エピローグ

世界の真ん中を歩く

世界が間違っていたころ

世界が間違っていたころ、わたしは1000円が払えなかった。否、100円だって払えなかった。

 

学校が終わって、勉強をしたくないから、となりのスーパーで、うまい棒を1本だけ買い、無料のお茶をカップに注ぎ、休憩コーナーにひとり座った。世界が間違っていたから、それは贅沢だった。長続きはしなかった。

 

手に入れられなかったCDがひとつ、ふたつくらいあっただろう。わたしのことなど視界の隅にも入っていないような大人をみて、わたしは気が狂った。

 

わたしの舌は味覚がいくらか欠落している。わたしのお腹は満たされることを拒む。

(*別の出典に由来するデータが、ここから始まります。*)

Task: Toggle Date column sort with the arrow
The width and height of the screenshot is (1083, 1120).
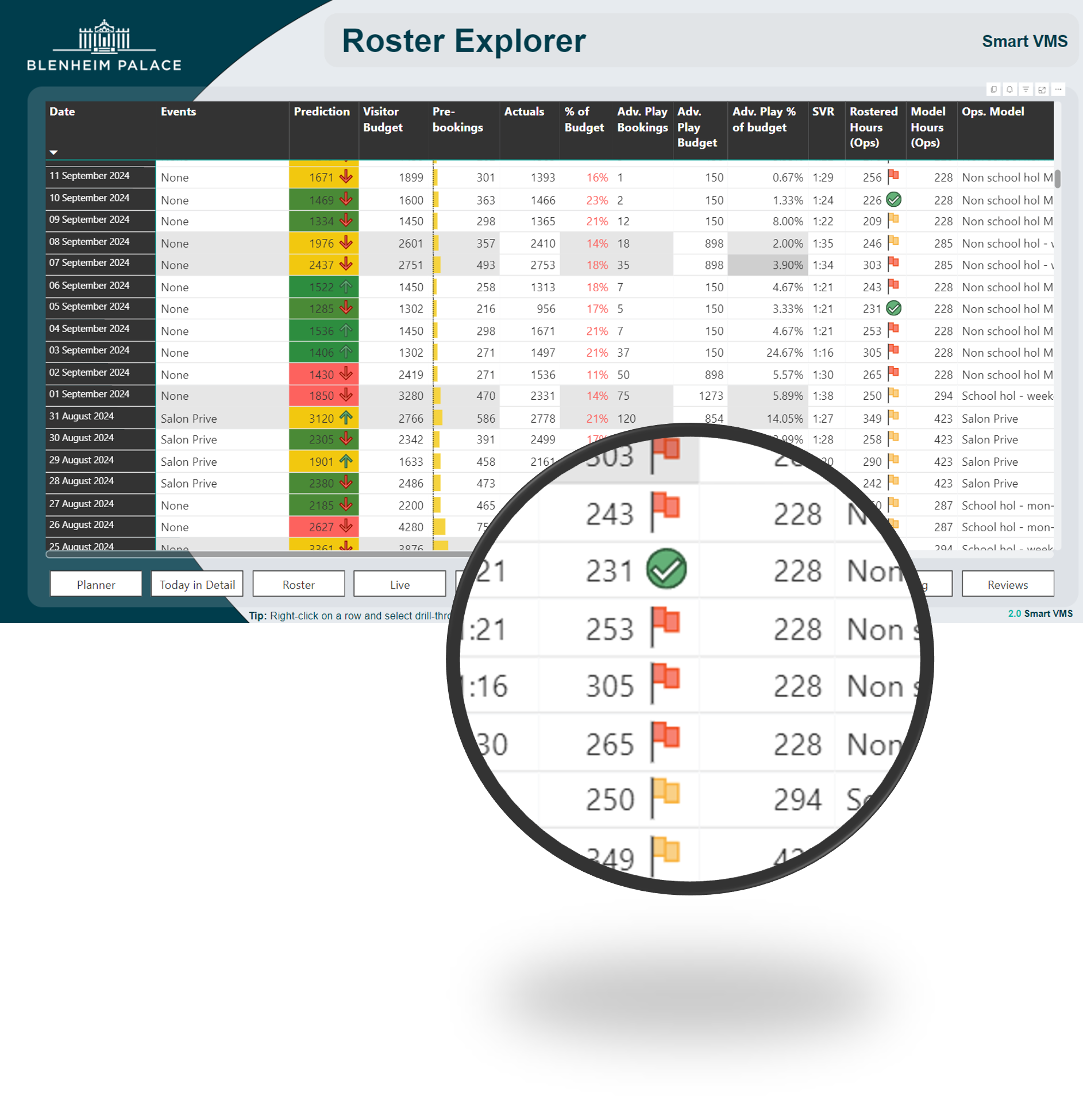Action: pos(53,152)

それは世界が間違っていたころ、わたしは外食をしなかったから。「それは不可能である」と何度断っても「ごはんにいこう」と誘ってくる友人が酷く、酷く不快だった。

 

 

 

つまり、僕が間違っていた。

 

僕が間違っていたから、僕は母親に金銭をねだるという選択肢をとらなかった。母親が不快そうにするのをみたくないと、僕は思うだろうと、僕は思ったから、僕は「自ら」間違った。

 

財布の中にある千円札を、彼のために使わないと僕が決めた。僕が間違っていたから、そこには狂っている僕がいた。「世界は間違っている」。僕が間違っていたのだから当然だ。

 

 

今、それは随分と正しくなった。

 

僕は自らの時間をお金に交換することができた。それは正しい。

僕は自らのお金を体験に交換することができた。それは正しい。

 

それが正しいのはきっと束の間で、それはまた少し間違うかもしれない。

 

しかし、かつてのように間違うことはない。

だから、かつてのように間違うことができない。

 

いつものように、わすれていく些細なできごと。